Die nationalistische und rassistische SD hat zur Zeit 20 der 349 Sitze im Reichstag – das entspricht 5.7 % und das ist schlimm genug. Sollten die Prognosen eintreffen, wäre das erschreckend und alarmierend. Das würde heißen, dass jeder zehnte Wähler gegen Ausländer ist, gegen Moslems, gegen Homosexuelle und gegen was weiß ich noch alles. Ein Schlag ins Gesicht für ein so frei denkendes und tolerantes Land wie Schweden!
Wer mehr wissen möchte, findet auf der Wikipediaseite Wahl zum Schwedischen Reichstag 2014 mehr Informationen.
Nachtrag
Es ist halb elf und die meisten Stimmen sind schon gezählt. F! wird es wohl nicht schaffen, sie liegen bei 3.1 %. Die konservativen Moderaterna (M) sind von 30 % auf etwa 23 % abgestürzt, was mich freuen könnte, wenn nicht, wenn nicht …

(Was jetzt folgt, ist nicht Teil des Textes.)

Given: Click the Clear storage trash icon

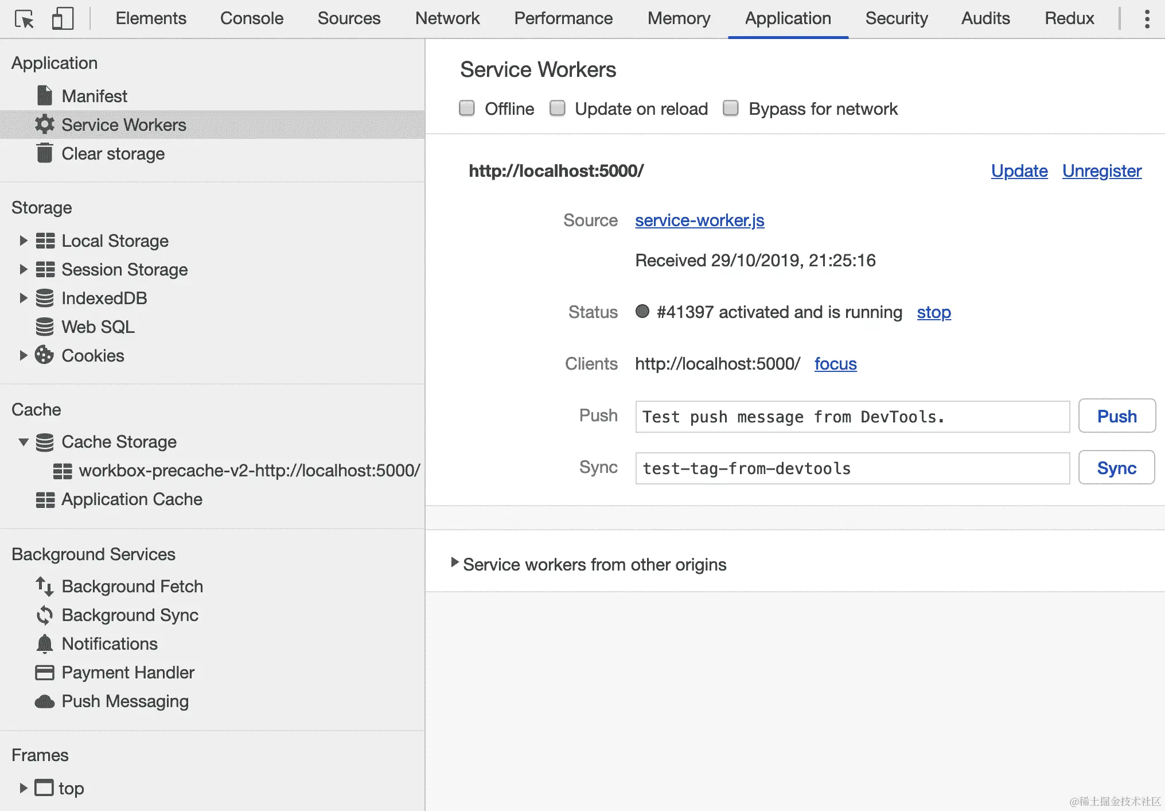Looking at the screenshot, I should [44, 153].
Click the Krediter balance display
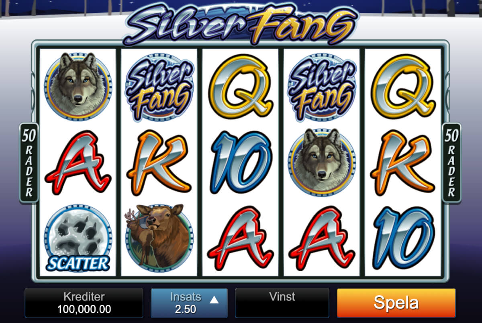The height and width of the screenshot is (323, 482). click(84, 303)
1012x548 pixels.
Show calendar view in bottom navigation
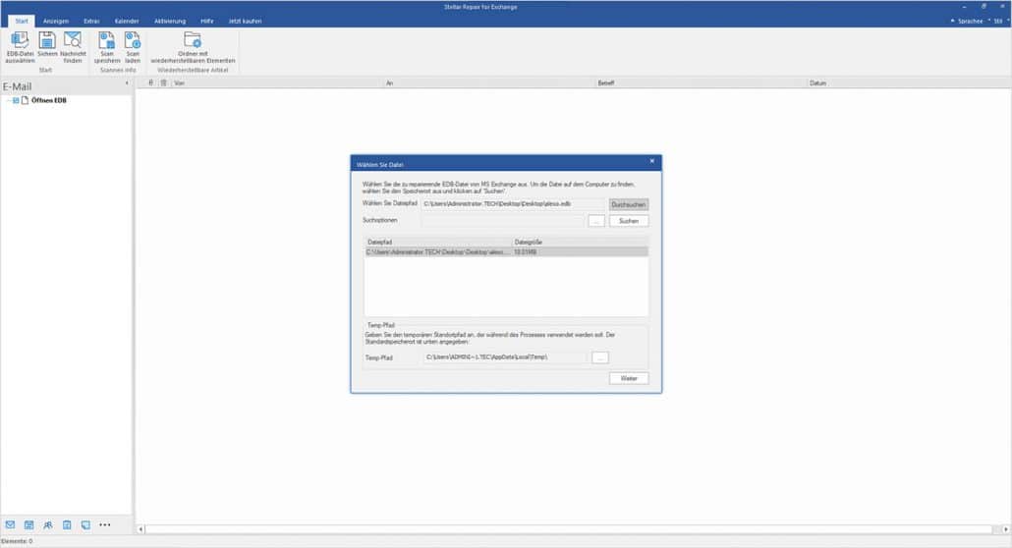tap(28, 524)
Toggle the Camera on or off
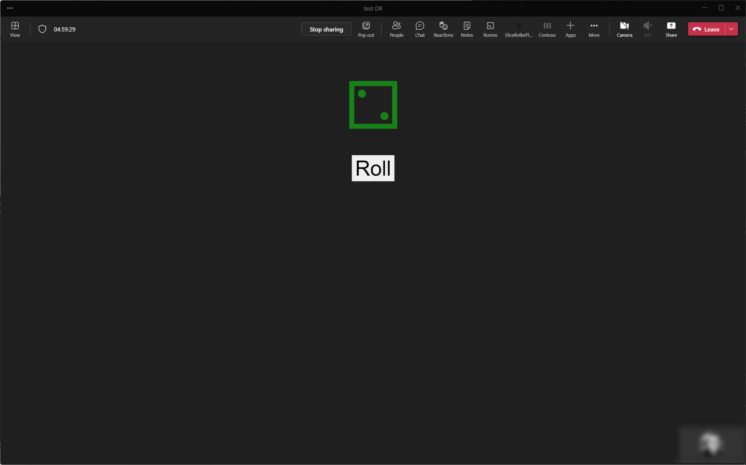 click(624, 29)
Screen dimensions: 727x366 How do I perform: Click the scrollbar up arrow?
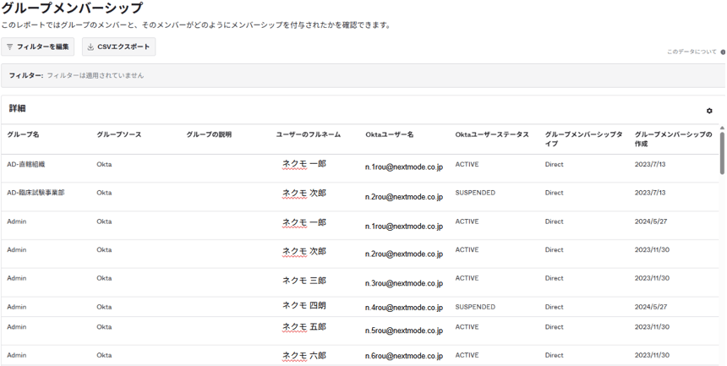(x=722, y=128)
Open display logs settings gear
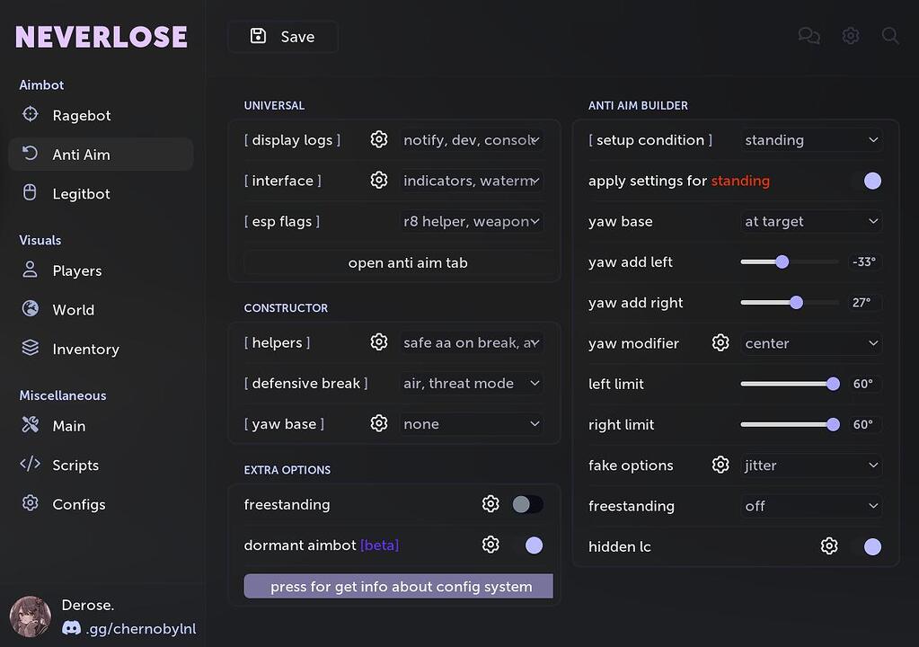This screenshot has height=647, width=919. point(378,139)
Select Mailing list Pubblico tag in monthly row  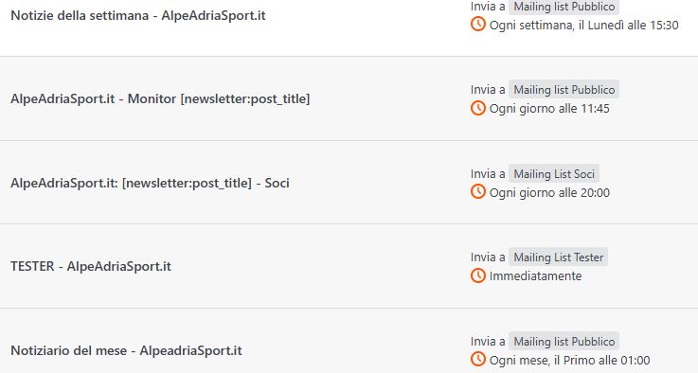tap(564, 342)
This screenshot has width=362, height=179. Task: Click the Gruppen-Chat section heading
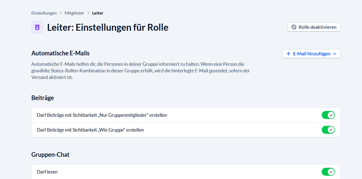[50, 155]
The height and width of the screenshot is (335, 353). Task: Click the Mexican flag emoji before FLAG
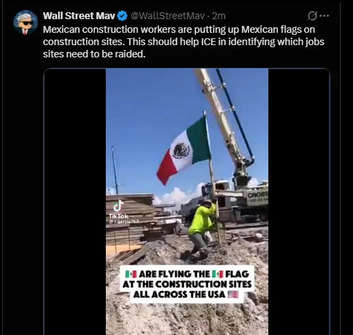click(218, 274)
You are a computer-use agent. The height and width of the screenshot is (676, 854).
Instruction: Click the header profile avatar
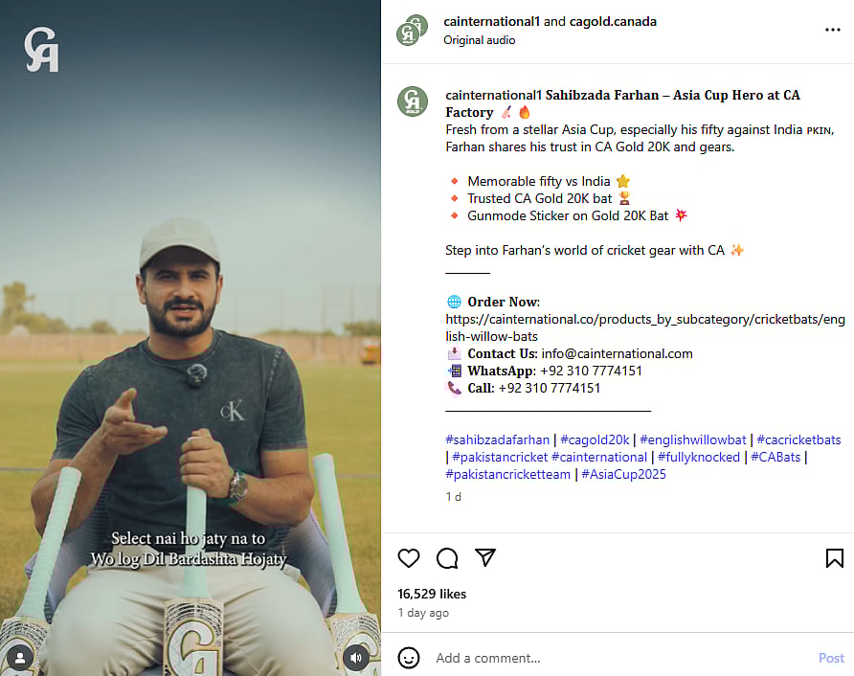pyautogui.click(x=412, y=31)
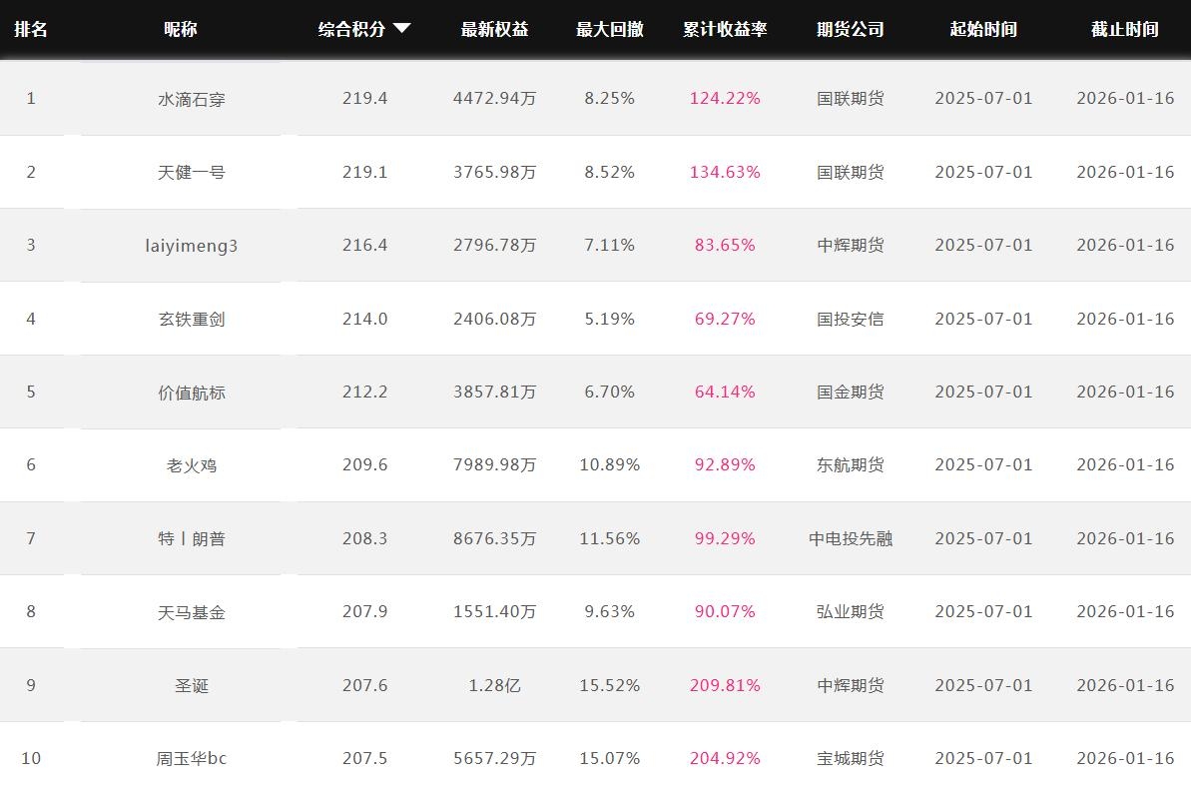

Es ist schlimm. SD hat 13 % der Stimmen erhalten, das ist mehr als doppelt so viel wie vor vier Jahren. Fast jeder siebte hat damit dieser nationalistischen, rassistischen, islamfeindlichen, homophonen und ausländerfeindlichen Partei seine Stimme gegeben. Selbst im traditionell sozialdemokratischen Västerbotten kam sie auf 7.5 % und in Skelleftehamn Ö (meinem Wahlbezirk) sogar auf 10 %. Heißt das, das mich jeder zehnte hier nicht will? Dass sie mich zurück nach Deutschland wünschen? Oder Schlimmeres? Oder bin ich eben doch der gute und erwünschte Ausländer, weil ich hellhäutig und germanisch bin? Aber ganz ehrlich – macht das einen Unterschied?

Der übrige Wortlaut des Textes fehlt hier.